[Exercise inputs Boundary: Start]

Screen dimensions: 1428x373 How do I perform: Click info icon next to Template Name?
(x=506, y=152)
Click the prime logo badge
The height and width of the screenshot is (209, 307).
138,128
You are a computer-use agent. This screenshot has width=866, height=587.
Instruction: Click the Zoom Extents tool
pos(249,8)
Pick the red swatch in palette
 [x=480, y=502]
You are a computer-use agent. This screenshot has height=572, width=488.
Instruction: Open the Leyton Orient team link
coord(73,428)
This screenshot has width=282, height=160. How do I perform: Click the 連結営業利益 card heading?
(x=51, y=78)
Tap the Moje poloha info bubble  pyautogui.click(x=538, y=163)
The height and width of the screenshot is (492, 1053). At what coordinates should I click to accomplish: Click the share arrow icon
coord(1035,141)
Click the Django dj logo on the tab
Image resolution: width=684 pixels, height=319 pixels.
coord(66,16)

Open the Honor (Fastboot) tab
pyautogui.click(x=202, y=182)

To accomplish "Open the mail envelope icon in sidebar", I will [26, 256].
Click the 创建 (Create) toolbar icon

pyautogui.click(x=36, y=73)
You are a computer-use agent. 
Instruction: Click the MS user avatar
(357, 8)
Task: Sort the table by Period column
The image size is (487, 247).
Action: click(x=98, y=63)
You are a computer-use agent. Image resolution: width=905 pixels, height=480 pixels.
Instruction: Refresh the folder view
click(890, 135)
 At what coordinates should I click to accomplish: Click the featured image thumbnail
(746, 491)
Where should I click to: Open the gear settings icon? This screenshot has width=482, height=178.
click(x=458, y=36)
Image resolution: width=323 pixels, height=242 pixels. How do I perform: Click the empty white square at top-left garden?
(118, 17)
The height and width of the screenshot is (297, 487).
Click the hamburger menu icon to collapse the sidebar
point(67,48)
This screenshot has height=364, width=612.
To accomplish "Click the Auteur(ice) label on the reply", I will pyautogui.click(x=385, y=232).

[Exercise inputs Boundary: End]

The answer must be the lines from the one containing "Image resolution: width=323" to the final line of the data above, copied exactly, both included, with nothing added.

Image resolution: width=323 pixels, height=242 pixels. How do I perform: Click the empty white square at top-left garden?
(118, 17)
The height and width of the screenshot is (297, 487).
Click the hamburger menu icon to collapse the sidebar
point(67,48)
This screenshot has height=364, width=612.
To accomplish "Click the Auteur(ice) label on the reply", I will pyautogui.click(x=385, y=232).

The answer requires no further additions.